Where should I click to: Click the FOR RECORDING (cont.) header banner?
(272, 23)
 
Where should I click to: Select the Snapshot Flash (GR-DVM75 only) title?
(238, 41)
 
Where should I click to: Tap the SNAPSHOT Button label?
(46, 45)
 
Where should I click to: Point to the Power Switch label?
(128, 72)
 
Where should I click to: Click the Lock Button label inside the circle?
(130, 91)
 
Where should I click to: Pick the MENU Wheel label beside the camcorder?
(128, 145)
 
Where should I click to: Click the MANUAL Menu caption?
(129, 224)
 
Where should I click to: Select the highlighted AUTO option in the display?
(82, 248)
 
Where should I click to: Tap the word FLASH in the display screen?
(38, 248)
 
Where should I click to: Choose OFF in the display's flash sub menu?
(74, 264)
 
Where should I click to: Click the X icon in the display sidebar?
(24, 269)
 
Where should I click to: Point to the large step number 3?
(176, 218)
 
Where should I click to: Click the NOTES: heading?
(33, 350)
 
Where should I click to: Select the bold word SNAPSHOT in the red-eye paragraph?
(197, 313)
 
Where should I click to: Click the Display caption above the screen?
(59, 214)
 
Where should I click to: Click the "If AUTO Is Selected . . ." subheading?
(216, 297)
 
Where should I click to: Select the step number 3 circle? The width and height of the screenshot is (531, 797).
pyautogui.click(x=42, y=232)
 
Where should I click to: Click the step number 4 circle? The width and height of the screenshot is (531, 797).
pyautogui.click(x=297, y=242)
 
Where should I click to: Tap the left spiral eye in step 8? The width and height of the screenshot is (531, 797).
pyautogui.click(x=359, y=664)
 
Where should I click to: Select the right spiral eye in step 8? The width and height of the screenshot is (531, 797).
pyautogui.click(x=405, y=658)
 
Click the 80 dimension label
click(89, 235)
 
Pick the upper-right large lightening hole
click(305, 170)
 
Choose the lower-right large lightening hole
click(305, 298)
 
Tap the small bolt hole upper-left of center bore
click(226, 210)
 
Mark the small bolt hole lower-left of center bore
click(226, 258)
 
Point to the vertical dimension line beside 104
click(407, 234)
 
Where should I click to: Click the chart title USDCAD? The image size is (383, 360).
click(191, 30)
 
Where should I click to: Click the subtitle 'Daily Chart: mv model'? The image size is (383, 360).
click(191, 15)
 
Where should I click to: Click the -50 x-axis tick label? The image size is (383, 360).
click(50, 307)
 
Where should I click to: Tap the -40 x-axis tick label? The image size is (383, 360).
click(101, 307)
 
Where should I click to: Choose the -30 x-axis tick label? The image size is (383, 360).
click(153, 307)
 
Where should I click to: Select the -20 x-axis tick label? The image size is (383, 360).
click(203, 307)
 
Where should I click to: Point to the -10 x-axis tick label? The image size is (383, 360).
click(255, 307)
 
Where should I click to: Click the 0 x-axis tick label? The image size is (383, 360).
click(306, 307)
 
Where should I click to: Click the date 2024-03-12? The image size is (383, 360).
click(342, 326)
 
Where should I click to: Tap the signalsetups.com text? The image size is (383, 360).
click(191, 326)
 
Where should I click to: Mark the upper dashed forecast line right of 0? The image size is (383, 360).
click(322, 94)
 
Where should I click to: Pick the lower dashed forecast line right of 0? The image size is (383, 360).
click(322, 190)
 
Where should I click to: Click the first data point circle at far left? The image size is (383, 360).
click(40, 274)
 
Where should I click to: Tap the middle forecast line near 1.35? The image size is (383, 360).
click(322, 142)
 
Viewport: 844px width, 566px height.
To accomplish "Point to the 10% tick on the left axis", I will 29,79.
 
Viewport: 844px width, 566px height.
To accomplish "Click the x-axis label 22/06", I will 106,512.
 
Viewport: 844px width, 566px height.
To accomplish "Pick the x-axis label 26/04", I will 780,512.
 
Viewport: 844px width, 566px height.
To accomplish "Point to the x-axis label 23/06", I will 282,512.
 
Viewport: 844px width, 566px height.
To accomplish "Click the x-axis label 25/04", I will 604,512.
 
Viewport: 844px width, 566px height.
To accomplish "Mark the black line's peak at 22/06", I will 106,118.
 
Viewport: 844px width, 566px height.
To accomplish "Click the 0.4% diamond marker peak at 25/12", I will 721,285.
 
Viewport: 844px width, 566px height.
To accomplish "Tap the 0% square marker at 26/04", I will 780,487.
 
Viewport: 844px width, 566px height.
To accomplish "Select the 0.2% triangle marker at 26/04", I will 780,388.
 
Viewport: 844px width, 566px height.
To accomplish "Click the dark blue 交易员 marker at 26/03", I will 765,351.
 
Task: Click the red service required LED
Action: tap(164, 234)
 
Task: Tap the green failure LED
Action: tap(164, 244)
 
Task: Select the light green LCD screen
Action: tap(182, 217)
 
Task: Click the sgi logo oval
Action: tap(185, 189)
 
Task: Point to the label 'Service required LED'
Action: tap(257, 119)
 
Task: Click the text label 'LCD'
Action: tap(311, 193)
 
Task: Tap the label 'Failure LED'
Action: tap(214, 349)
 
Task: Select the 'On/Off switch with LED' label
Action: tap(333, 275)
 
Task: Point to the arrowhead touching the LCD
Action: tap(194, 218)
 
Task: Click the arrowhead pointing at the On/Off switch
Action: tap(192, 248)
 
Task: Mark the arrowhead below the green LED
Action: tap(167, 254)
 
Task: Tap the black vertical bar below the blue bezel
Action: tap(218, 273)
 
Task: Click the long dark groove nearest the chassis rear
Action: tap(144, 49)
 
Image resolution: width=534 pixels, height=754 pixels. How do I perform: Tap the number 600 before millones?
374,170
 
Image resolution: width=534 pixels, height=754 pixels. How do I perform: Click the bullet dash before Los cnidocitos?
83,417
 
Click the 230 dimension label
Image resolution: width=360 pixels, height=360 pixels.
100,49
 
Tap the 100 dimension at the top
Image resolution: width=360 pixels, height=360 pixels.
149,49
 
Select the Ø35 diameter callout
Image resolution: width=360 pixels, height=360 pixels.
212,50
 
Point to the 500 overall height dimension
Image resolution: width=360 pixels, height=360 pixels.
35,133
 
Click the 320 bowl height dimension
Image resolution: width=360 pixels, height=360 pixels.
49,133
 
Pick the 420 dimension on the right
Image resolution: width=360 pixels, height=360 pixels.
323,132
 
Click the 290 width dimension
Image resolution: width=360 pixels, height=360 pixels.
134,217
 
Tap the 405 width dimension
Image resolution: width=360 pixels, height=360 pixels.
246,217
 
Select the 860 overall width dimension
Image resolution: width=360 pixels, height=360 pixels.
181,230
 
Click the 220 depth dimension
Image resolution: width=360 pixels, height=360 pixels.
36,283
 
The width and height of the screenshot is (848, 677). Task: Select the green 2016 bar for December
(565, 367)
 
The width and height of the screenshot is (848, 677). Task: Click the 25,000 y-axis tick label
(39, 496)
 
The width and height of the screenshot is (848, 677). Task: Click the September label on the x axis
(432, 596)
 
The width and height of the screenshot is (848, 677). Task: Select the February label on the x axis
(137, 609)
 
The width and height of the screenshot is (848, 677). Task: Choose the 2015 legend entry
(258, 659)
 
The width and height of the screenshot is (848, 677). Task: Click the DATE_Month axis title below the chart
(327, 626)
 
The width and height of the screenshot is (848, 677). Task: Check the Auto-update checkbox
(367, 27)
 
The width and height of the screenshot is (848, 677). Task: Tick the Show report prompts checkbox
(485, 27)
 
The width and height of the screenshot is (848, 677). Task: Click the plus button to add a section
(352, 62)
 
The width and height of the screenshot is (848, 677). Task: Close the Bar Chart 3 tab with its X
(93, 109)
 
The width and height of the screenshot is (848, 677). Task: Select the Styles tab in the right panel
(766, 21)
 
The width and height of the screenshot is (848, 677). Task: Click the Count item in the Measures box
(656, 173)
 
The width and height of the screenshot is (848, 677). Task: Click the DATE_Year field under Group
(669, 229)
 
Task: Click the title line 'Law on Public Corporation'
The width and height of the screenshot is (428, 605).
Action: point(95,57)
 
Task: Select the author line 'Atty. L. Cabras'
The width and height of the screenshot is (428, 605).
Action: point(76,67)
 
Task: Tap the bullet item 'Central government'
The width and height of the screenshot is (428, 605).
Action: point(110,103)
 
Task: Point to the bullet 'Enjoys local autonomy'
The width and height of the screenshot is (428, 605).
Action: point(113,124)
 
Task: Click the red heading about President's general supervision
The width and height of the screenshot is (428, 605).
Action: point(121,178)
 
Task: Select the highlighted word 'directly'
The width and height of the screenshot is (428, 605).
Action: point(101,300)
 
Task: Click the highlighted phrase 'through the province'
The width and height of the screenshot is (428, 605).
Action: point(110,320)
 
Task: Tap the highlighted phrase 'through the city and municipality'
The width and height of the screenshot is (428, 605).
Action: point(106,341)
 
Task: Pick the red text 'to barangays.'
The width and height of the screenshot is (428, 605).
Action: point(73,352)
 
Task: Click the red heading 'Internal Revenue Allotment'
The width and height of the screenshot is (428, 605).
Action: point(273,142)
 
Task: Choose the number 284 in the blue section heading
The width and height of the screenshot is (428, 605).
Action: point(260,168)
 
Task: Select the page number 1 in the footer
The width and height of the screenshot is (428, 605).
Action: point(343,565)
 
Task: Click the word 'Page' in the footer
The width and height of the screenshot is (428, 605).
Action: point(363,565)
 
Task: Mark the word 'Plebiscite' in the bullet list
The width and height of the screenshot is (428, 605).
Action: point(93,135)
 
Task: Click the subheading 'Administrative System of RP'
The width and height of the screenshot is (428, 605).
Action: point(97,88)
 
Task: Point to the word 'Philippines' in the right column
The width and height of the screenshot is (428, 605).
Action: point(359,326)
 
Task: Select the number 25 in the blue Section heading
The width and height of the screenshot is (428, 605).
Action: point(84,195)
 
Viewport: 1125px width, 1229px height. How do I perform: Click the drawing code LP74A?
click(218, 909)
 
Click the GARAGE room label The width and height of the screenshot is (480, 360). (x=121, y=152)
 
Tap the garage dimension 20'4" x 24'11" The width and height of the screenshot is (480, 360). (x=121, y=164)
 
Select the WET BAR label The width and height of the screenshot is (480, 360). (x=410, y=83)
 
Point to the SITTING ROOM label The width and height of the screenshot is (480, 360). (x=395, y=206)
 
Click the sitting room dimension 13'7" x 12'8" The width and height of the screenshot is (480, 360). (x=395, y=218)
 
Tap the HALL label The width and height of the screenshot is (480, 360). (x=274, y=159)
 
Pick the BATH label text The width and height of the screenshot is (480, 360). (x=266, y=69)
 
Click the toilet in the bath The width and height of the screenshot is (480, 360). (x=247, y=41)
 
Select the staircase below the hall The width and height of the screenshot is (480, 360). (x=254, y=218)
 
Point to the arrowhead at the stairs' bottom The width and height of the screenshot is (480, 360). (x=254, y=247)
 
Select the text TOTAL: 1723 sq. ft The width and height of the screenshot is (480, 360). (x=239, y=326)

* [Problem requirements]: Reproduce the items above without any change. Begin with the first line and go on through the line that contains "click(305, 298)".

* [Complete response]:
Where should I click to: Click the FOR RECORDING (cont.) header banner?
(272, 23)
 
Where should I click to: Select the Snapshot Flash (GR-DVM75 only) title?
(238, 41)
 
Where should I click to: Tap the SNAPSHOT Button label?
(46, 45)
 
Where should I click to: Point to the Power Switch label?
(128, 72)
 
Where should I click to: Click the Lock Button label inside the circle?
(130, 91)
 
Where should I click to: Pick the MENU Wheel label beside the camcorder?
(128, 145)
 
Where should I click to: Click the MANUAL Menu caption?
(129, 224)
 
Where should I click to: Select the highlighted AUTO option in the display?
(82, 248)
 
Where should I click to: Tap the word FLASH in the display screen?
(38, 248)
 
Where should I click to: Choose OFF in the display's flash sub menu?
(74, 264)
 
Where should I click to: Click the X icon in the display sidebar?
(24, 269)
 
Where should I click to: Point to the large step number 3?
(176, 218)
 
Where should I click to: Click the NOTES: heading?
(33, 350)
 
Where should I click to: Select the bold word SNAPSHOT in the red-eye paragraph?
(197, 313)
 
Where should I click to: Click the Display caption above the screen?
(59, 214)
 
Where should I click to: Click the "If AUTO Is Selected . . ." subheading?
(216, 297)
 
Where should I click to: Select the step number 3 circle? The width and height of the screenshot is (531, 797).
pyautogui.click(x=42, y=232)
 
Where should I click to: Click the step number 4 circle? The width and height of the screenshot is (531, 797).
pyautogui.click(x=297, y=242)
 
Where should I click to: Tap the left spiral eye in step 8? The width and height of the screenshot is (531, 797).
pyautogui.click(x=359, y=664)
 
Where should I click to: Select the right spiral eye in step 8? The width and height of the screenshot is (531, 797).
pyautogui.click(x=405, y=658)
 
Click the 80 dimension label
click(89, 235)
 
Pick the upper-right large lightening hole
click(305, 170)
 
Choose the lower-right large lightening hole
click(305, 298)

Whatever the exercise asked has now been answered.